Task description: With the images left out, print every entry that follows exactly.

Data provided:
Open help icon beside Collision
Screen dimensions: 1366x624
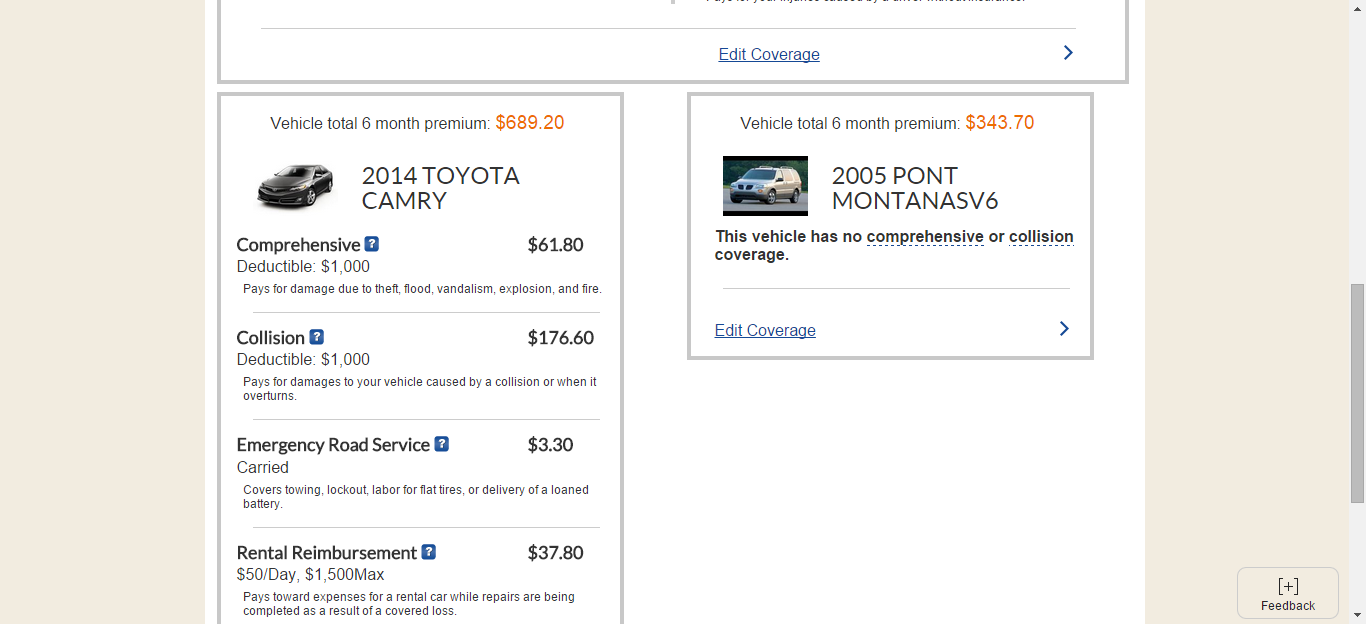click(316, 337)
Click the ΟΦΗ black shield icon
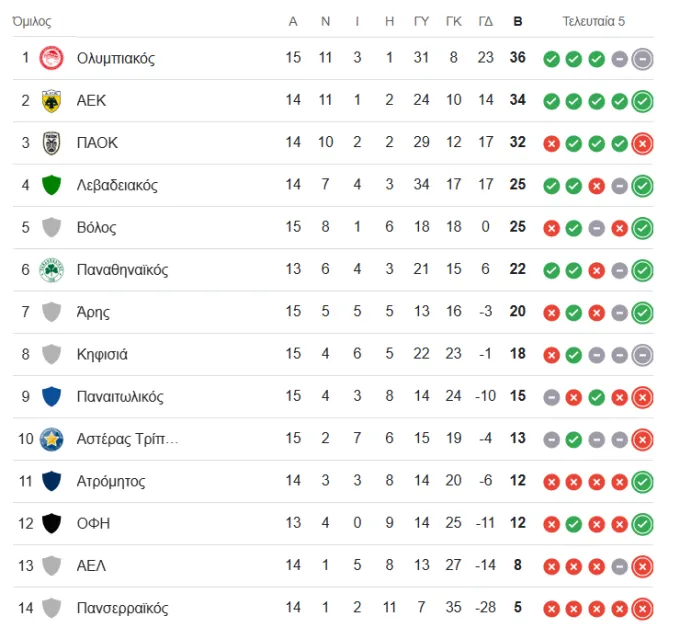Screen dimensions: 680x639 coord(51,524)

Your solution:
Open help icon beside Collision
Screen dimensions: 1366x624
click(316, 337)
Click the ΟΦΗ black shield icon
Screen dimensions: 680x639 coord(51,524)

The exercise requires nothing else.